**Work instructions:** Output, word for word, every line from the line with "Click the free trial gift icon" through the final line of the data below.

[Pixel coordinate grounding data]
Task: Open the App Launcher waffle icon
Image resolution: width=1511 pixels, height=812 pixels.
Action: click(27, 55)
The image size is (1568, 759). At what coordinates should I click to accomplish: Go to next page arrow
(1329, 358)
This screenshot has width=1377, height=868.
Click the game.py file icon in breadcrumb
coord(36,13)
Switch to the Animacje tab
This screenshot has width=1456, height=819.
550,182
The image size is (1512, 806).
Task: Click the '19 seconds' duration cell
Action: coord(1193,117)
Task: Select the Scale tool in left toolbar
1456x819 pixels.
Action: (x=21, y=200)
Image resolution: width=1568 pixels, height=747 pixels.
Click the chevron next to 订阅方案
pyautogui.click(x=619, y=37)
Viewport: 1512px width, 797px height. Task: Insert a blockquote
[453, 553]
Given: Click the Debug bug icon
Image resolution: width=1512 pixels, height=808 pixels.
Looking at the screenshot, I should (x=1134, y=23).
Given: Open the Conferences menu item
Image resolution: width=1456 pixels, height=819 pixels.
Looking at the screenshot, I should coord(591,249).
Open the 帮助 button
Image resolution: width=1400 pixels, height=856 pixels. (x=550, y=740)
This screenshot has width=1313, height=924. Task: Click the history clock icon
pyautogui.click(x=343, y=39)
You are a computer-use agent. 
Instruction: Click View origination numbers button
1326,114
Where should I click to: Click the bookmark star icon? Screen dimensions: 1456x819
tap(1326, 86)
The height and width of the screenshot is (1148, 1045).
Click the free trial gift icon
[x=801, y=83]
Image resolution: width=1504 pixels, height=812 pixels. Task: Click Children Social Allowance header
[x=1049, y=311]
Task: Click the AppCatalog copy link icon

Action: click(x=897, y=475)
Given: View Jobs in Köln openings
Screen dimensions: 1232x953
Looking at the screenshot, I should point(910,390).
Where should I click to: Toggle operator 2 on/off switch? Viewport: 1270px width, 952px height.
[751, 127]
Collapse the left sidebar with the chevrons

**Expected output:**
Click the free trial gift icon
[x=801, y=83]
Image resolution: width=1504 pixels, height=812 pixels. Task: Click Children Social Allowance header
[x=1049, y=311]
Task: Click the AppCatalog copy link icon

Action: click(x=897, y=475)
Given: View Jobs in Köln openings
Screen dimensions: 1232x953
Looking at the screenshot, I should point(910,390).
Where should I click to: Toggle operator 2 on/off switch? Viewport: 1270px width, 952px height.
[751, 127]
Collapse the left sidebar with the chevrons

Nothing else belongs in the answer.